Par leur lutte, les travailleurs de Prebeton ont arraché un plan social

Après deux jours de grève, les salariés de Prebeton ont fait plier le géant irlandais des matériaux de construction. Un géant dont la stratégie est l'acquisition d'entreprises et le sacrifice des salariés pour engranger davantage de profit. Le plan social est sous toit. Reste à l'appliquer.

«Le soulagement et la joie de samedi dernier sont toujours d'actualité», relevait Armand Jaquier, secrétaire régional d'Unia Fribourg, lors de l'assemblée des travailleurs de Prebeton à Avenches le 18 juin, réunis pour prendre connaissance des résultats de la séance de «rédaction» du plan social tenue la veille. Un plan social arraché par une lutte dure, qui avait débuté le 9 juin par un débrayage, suivi le jeudi 12 juin par le lancement d'une grève illimitée après la tentative de vol des outils de production par la direction (voir notre dernière édition). Un accord sur un plan social avait été trouvé le samedi 14 juin. La grève était levée, mais tout n'était pas encore gagné...
Ce samedi-là, les négociations entre les syndicats Unia et Syna, la commission du personnel et la direction d'Element SA, propriétaire de Prebeton et membre du groupe irlandais CRH, s'étaient déroulées sous la médiation du président et du vice-président de la commission paritaire de la CCT de la branche. Les syndicats ont réclamé un plan social alors que la direction se positionnait en faveur d'une aide au cas par cas. Les médiateurs ont alors fait une proposition, à prendre ou à laisser, dans la demi-heure. Même si elle n'était pas à la hauteur de leurs attentes, syndicats et représentants du personnel l'ont acceptée. Car, explique Armand Jaquier, c'était la première fois que le groupe CRH disait oui à un plan social, qu'il était malgré tout acceptable, et surtout parce qu'un refus aurait signifié une grève très dure, dont l'issue n'aurait rien apporté aux travailleurs.

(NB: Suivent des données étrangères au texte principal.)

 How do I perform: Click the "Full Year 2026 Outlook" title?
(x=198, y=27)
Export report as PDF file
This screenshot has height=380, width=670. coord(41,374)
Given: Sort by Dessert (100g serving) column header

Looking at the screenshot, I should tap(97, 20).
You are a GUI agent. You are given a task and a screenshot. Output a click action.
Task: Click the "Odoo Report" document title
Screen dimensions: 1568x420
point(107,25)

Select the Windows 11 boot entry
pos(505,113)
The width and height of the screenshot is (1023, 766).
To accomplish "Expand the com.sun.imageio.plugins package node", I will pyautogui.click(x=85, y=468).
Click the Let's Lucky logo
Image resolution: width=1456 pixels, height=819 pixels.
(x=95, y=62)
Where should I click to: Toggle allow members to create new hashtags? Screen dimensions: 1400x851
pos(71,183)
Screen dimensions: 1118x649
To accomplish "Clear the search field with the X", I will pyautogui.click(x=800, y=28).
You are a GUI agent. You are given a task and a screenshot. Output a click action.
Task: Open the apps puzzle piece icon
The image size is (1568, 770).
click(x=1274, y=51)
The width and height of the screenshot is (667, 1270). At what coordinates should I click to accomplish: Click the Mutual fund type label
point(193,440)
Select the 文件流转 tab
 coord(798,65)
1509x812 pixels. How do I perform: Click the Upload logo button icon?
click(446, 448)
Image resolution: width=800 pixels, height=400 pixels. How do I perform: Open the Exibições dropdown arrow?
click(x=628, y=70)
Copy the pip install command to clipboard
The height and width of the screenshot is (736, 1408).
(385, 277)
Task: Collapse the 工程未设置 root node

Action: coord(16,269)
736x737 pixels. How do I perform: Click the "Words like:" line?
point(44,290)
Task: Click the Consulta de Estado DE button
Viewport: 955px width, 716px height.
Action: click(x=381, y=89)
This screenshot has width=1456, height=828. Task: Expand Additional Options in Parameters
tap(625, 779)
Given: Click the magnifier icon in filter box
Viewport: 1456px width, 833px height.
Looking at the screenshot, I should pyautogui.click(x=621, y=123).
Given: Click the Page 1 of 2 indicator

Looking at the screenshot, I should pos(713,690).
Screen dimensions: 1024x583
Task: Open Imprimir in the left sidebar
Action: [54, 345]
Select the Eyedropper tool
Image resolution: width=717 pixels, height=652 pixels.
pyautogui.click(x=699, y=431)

Irrespect total de la direction
Or le mardi suivant, la direction a tenté de revenir sur ses engagements. «Mépris, suffisance, dédain terrible», Armand Jaquier n'est pas avare de mots pour qualifier l'attitude de la direction. «Ils voulaient limiter au minimum les bénéficiaires, revenaient sur tout», note-t-il. «C'était très dur, nous avons dû nous battre pour chaque point», ajoute Marildo Pagnotto, président de la commission du personnel.
Finalement, syndicats et personnel ont réussi à faire signer un plan social dont ils sont satisfaits. 44 travailleurs sur les 49 employés d'Avenches en bénéficieront. Seuls des cadres en sont exclus. Les trois ouvriers victimes de graves accidents, licenciés en avril, toucheront aussi le plan social, malgré la tentative de la direction de les en soustraire. «Ces personnes ont perdu une partie de leur corps à cause du stress dans cette entreprise, et la direction les considère déjà comme des invalides. C'est ignoble!» s'indigne Armand Jaquier.

Plan social satisfaisant
Valable deux ans, le plan social prévoit des indemnités pour toutes les personnes qui n'auraient plus de travail à Avenches ou à Tavel, autre site d'Element SA. Les indemnités seront calculées en fonction de l'âge, de l'ancienneté, et des responsabilités familiales. Les travailleurs qui refuseront de se rendre à Tavel bénéficieront aussi du plan social. Une retraite anticipée sera accordée aux ouvriers de plus de 62 ans. Et les employés acceptant d'aller à Tavel toucheront 8 francs par jour pour les repas.
Lors de l'assemblée, les syndicats ont encore informé les travailleurs de leurs droits face à une direction peu claire sur les échéances, car si certains ont déjà reçu leur congé, d'autres ne savent toujours pas ce qu'ils vont devenir. Le site doit fermer fin juin, et seule la ligne des garages occupant 7 ou 8 personnes devrait être maintenue quelques mois. Soulagés par l'issue de leur lutte et prêts à parer à de nouvelles surprises, les travailleurs vont aussi célébrer dignement leur victoire, lors d'une grande fête début juillet.